● **Exercise brief**: Please pick out each line of the listing below that contains the word "Select", and copy those lines.

Listing from a pointing dataset

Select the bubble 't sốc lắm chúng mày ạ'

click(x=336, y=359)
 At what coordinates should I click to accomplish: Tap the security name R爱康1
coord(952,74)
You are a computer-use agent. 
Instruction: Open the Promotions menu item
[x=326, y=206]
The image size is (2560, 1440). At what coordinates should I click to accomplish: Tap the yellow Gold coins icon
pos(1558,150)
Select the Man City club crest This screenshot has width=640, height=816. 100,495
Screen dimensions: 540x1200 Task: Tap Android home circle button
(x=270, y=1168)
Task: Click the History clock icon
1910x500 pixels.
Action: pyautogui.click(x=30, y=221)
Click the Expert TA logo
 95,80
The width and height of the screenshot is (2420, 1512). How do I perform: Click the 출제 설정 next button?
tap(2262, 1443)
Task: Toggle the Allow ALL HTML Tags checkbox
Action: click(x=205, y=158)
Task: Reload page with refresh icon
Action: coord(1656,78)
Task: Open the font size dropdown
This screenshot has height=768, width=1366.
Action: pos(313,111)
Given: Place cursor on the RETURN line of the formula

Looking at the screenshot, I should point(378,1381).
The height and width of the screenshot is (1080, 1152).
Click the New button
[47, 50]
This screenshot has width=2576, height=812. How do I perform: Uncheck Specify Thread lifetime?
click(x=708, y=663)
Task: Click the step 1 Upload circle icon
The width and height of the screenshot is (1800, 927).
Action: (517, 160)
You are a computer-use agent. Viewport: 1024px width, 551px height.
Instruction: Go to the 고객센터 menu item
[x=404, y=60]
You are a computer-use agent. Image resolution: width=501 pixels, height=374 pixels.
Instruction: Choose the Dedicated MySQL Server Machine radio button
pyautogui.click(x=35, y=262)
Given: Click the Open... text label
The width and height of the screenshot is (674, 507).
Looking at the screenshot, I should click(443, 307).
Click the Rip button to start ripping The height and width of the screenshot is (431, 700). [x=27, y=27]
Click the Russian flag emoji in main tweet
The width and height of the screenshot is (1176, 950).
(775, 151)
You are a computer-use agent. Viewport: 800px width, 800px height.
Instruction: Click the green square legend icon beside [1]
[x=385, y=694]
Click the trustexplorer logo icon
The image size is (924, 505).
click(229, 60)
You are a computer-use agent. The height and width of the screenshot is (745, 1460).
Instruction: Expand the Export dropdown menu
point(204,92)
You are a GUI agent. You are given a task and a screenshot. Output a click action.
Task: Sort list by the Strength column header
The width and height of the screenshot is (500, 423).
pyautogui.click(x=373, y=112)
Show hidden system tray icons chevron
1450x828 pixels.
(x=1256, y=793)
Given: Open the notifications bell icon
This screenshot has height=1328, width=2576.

● **Complete output**:
Select the bubble 't sốc lắm chúng mày ạ'
Select the Man City club crest This screenshot has width=640, height=816. 100,495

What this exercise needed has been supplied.